**Directions for this task**
Using the material that follows, identify and copy each line with the string "accomplish".

--- Task inputs ---

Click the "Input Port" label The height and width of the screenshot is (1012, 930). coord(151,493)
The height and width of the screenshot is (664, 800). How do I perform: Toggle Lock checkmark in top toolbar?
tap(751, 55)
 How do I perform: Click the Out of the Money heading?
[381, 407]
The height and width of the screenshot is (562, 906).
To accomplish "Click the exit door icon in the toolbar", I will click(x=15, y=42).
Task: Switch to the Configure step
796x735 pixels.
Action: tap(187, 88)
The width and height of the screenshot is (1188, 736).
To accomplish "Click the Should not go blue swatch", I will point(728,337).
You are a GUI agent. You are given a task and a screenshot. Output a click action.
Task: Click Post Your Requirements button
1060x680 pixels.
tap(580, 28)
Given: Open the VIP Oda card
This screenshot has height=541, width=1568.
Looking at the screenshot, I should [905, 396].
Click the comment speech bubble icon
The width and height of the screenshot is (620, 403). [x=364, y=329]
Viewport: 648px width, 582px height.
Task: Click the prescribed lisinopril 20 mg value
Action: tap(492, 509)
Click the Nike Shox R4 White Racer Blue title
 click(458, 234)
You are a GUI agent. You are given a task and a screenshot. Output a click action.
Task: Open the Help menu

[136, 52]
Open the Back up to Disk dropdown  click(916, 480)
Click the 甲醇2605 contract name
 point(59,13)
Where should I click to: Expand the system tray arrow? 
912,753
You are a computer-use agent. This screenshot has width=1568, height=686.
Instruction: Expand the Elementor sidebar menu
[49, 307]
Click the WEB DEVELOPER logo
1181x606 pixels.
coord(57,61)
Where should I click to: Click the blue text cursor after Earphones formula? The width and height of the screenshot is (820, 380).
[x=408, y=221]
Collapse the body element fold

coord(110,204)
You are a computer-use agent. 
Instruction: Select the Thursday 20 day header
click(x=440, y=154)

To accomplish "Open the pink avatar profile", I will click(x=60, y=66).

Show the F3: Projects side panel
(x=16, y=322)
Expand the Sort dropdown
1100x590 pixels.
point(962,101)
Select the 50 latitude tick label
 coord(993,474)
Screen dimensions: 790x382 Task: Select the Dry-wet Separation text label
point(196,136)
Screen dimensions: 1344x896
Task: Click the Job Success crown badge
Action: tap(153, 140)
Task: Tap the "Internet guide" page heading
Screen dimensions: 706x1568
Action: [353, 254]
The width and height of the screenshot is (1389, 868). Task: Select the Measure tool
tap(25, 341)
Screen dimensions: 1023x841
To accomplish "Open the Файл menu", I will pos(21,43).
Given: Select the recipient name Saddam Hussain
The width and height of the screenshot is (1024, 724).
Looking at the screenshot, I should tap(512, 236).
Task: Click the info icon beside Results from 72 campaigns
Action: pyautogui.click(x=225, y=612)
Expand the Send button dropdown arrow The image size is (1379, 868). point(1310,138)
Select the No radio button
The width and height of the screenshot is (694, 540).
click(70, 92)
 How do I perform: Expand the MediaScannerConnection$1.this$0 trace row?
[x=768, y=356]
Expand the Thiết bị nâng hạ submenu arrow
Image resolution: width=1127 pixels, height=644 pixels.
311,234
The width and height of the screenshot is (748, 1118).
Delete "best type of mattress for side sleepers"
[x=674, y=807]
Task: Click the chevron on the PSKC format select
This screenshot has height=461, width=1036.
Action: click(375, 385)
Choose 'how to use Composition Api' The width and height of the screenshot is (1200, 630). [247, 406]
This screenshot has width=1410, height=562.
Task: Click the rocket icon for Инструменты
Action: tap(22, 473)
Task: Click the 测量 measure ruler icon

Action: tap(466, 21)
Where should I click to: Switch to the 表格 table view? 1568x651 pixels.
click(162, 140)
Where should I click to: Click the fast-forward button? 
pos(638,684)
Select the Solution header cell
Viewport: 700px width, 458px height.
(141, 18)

---

**Answer to this task**
To accomplish "Click the exit door icon in the toolbar", I will click(x=15, y=42).
To accomplish "Click the Should not go blue swatch", I will point(728,337).
To accomplish "Open the pink avatar profile", I will click(x=60, y=66).
To accomplish "Open the Файл menu", I will pos(21,43).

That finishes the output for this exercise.